Économiste et fellow associé du CIRANO

SUR UNE COURTE PÉRIODE

J'ai travaillé 30 ans à Ottawa dans une institution fédérale et officiellement bilingue. Dans les entités administratives qui avaient un superviseur unilingue anglais, les francophones devaient faire une grande partie de leur travail en anglais. Les rencontres individuelles ou en groupe avec ce superviseur se passaient presque exclusivement en anglais.  De plus, les francophones se sentaient obligés d'écrire en anglais pour s'assurer que leurs points de vue soient bien compris par ce dernier.  Finalement, ces gestionnaires unilingues anglais accomplissaient leurs tâches de supervision en anglais et discutaient des évaluations de rendement avec leurs employés en anglais.  Plus les francophones peuvent parler et écrire en anglais et moins les superviseurs ont une bonne maîtrise du français, plus le travail se faisait en anglais et plus les droits de francophones étaient piétinés. L'idée de tolérer une situation où un gestionnaire unilingue anglais supervise des personnes dont la langue de travail de préférence est le français est acceptable, sur une base exceptionnelle et sur une courte période (moins de six mois).  Par contre, la mise en application d'une telle approche a trop souvent ouvert la porte à des abus.  On a fait trop d'exceptions et la période de formation linguistique du superviseur prenait souvent plusieurs années, avant que ce dernier n'ait atteint un niveau minimal de maîtrise du français.
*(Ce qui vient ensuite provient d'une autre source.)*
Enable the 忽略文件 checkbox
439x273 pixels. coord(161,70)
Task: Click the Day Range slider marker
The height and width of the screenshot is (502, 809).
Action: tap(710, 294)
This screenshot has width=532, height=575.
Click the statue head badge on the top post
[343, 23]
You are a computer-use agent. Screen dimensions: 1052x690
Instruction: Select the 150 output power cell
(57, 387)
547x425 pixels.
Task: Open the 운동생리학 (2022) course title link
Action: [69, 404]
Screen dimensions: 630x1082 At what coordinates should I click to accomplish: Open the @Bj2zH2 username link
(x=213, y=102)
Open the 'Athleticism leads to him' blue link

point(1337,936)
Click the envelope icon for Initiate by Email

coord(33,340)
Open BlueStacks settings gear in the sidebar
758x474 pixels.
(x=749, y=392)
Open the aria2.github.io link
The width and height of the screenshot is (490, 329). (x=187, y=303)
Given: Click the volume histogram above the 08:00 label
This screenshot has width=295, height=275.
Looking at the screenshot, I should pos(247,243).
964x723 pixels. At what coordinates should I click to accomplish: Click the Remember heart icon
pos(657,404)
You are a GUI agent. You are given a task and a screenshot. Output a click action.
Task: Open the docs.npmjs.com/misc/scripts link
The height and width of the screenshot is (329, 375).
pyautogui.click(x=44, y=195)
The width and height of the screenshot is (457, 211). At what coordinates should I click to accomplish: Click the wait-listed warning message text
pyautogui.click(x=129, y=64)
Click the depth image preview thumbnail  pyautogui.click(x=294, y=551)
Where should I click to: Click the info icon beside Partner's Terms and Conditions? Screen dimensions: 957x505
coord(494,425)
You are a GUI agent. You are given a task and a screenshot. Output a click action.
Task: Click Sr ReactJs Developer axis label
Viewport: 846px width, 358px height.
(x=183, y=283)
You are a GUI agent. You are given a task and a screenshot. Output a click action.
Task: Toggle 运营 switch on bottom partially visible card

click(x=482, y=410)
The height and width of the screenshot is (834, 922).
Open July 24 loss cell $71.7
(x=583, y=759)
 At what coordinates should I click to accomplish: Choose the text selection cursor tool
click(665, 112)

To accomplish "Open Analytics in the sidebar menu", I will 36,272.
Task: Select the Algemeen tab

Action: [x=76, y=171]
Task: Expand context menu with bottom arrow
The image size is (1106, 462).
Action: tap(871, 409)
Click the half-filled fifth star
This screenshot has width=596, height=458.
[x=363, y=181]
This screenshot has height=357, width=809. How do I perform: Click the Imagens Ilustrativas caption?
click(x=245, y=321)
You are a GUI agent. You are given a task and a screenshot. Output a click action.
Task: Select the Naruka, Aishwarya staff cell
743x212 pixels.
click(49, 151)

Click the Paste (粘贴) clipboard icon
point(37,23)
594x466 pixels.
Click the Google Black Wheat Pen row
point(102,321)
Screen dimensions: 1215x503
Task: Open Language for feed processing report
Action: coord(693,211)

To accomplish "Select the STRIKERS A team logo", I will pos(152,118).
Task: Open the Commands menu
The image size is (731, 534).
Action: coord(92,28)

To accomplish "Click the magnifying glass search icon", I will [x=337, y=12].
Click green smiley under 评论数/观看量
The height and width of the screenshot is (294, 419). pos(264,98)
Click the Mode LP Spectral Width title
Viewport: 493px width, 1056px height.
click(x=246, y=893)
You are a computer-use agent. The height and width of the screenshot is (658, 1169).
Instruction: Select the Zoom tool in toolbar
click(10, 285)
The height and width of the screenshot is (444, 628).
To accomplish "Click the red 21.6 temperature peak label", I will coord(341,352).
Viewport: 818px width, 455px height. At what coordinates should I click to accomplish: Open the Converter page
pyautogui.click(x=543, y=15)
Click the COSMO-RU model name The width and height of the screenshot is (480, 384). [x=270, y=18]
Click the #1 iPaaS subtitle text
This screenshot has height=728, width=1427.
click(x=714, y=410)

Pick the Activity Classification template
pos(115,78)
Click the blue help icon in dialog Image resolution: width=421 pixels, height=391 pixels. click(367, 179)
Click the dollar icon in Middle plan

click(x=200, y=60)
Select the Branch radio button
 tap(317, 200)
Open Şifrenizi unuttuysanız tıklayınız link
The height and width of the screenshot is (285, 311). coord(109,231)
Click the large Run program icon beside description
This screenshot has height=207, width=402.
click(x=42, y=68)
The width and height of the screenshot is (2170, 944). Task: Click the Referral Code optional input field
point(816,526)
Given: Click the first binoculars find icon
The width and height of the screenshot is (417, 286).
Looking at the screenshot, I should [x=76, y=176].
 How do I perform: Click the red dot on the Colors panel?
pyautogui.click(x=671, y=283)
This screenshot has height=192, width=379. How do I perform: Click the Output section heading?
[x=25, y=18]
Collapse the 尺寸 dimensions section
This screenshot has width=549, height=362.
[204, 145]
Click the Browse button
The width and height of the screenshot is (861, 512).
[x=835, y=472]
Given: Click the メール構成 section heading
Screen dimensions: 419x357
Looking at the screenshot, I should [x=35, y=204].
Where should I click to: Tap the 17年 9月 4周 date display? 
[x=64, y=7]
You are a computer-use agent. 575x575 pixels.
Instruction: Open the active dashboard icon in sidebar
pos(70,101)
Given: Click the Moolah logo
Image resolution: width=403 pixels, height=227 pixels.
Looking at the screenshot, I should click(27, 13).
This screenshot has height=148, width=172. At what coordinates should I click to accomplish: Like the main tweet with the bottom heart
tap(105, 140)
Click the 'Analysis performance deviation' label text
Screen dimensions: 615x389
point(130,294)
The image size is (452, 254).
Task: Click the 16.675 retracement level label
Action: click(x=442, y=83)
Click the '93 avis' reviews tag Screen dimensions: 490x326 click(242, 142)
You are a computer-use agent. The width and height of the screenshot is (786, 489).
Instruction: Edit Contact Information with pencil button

Cette expérience me porte à croire que les hauts dirigeants de la Caisse qui agissent comme gestionnaire d'une entité administratives ou comme chef de projet doivent avoir une bonne maîtrise du français.  Par contre, la Caisse pourrait engager des conseillers ou experts unilingues anglais qui n'auraient pas à accomplir des tâches de gestionnaire/superviseur; dans un tel cas, le gestionnaire devrait s'assurer qu'il y ait un intermédiaire lors des rencontres entre ce conseiller/expert et les employés unilingues français.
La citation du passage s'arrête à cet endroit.